#### Required actions:
- 1) Answer these questions using the article about the Indianapolis shooting.
(a) How many people did the gunman kill in the parking lot?
(b) What did several witnesses at first think the gunshots were?
(c) How many team members does the facility employ?
- 2) Resume the article about the Indianapolis shooting, picking up after its final sentence.

#### Text:

+ + + +

Eight Killed in Shooting

Eight people were killed and several others have been wounded after a gunman opened fire at a FedEx Ground Facility in Indianapolis late Thursday.

The gunman killed four people in the parking lot then four people inside before taking his own life, according to local officials. Authorities have identified the gunman and are searching his home, but have not disclosed any potential motives.

“There was no confrontation with anyone that was there,” Deputy Chief Craig McCartt of the Indianapolis Metropolitan Police Department said during a press conference. “There was no disturbance, there was no argument. He just appeared to randomly start shooting.”

Several witnesses told local outlets they initially thought the gunshots were engines backfiring or another type of mechanical noise until they saw the gunman. Some said they heard him shouting indistinctly before opening fire. The investigation is still in very early stages and victims have not yet been identified. 

The facility employs 4,500 team members. It is unclear how many were working at the time of the shooting. FedEx released a statement expressing its condolences to the victims and their families. 

“We are deeply shocked and saddened by the loss of our team members following the tragic shooting at our FedEx Ground facility in Indianapolis,” the statement read. “Our most heartfelt sympathies are with all those affected by this senseless act of violence. The safety of our team members is our top priority, and we are fully cooperating with investigating authorities.”

+ + + +

#### Excerpted records:
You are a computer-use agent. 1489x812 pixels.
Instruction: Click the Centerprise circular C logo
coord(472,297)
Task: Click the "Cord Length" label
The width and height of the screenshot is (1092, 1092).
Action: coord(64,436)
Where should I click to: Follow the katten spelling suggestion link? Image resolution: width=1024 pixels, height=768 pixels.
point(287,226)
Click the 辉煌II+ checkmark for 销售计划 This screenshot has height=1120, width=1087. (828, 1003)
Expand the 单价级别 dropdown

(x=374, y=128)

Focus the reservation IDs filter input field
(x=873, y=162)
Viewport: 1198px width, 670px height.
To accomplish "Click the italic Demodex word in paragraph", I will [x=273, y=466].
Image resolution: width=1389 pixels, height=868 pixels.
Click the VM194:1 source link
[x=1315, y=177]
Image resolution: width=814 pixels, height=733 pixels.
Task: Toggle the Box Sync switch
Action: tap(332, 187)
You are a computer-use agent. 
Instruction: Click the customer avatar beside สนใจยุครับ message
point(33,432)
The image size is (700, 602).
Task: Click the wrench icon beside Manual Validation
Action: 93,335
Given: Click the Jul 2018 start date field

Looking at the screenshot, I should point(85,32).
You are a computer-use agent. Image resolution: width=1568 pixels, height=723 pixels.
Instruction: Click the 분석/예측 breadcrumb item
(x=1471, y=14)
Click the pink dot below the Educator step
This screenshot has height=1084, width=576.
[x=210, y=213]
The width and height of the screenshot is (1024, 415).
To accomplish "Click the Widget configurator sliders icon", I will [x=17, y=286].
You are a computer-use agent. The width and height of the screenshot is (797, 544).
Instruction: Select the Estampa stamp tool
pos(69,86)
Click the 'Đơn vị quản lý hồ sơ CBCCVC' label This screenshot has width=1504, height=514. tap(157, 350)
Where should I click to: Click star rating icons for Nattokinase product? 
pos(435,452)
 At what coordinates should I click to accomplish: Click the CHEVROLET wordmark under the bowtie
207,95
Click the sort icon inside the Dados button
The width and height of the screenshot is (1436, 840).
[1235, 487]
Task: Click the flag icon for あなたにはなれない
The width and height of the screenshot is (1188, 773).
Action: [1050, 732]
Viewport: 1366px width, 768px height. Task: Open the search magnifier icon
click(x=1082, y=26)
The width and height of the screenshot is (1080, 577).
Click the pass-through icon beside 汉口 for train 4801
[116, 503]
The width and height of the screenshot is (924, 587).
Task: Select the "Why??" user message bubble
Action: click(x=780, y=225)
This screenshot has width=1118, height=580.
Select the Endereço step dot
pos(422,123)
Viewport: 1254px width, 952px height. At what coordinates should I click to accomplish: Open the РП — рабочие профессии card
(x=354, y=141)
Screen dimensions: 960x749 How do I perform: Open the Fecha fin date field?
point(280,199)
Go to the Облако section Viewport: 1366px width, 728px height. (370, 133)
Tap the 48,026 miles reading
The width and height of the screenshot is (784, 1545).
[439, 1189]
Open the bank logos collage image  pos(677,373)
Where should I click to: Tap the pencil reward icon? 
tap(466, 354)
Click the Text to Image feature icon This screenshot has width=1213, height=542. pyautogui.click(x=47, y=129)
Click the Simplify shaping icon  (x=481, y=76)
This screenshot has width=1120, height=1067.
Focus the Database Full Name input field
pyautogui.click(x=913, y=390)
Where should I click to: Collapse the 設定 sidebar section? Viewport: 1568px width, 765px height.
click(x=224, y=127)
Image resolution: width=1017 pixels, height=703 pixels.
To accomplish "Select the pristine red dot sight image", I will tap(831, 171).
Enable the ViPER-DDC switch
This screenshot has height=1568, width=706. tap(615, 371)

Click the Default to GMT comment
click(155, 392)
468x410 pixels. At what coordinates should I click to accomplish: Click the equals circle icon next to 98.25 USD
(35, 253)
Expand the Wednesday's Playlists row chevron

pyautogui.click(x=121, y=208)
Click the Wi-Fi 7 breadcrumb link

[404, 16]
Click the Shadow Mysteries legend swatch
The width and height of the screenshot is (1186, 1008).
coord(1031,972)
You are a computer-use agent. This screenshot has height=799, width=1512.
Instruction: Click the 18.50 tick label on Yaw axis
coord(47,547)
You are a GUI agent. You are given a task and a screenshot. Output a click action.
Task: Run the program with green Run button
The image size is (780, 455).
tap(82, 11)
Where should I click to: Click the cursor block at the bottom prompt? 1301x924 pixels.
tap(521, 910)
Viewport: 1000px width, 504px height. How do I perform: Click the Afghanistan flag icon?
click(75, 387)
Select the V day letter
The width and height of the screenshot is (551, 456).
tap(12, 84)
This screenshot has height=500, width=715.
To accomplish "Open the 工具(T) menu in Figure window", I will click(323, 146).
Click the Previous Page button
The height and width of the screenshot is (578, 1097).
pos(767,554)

+ + + +

#### Answers in order:
- 1)
(a) Four.
(b) Engines backfiring or another type of mechanical noise.
(c) 4,500.

- 2)
Gun Violence in the U.S.

This tragedy follows a recent string of mass shootings in the U.S., including in Atlanta, Colorado, Southern California, and Texas. According to the Associated Press, this is at least the third in Indianapolis this year. 

The Gun Violence Archive has logged a total of 147 mass shootings in the U.S. so far in 2021. The organization defines mass shootings as reported and verified incidents with at least four gunshot victims.

Several politicians have released statements about the shooting, including Vice President Kamala Harris, who said this pattern “must end.”

“Yet again we have families in our country that are grieving the loss of their family members because of gun violence,” she said. “There is no question that this violence must end, and we are thinking of the families that lost their loved ones.”

President Joe Biden also released a statement saying that, “Too many Americans are dying every single day from gun violence. It stains our character and pierces the very soul of our nation.”

“Gun violence is an epidemic in America,” Biden added. “But we should not accept it. We must act.”

Indianapolis Mayor Joe Hogsett echoed those remarks in a news conference. 

“The scourge of gun violence that has killed far too many in our community and in our country,” he said.

“Our prayers are with the families of those whose lives were cut short,” he added on Twitter. 

Hogsett is among 150 U.S. mayors who recently signed a letter asking the Senate to take up gun legislation, including expanding background checks.

Editor’s Note: At Rogue Rocket, we make it a point to not include the names and pictures of mass murders or suspected mass murderers who may have been seeking attention or infamy. Therefore, we will not be linking to other sources, as they may contain these details.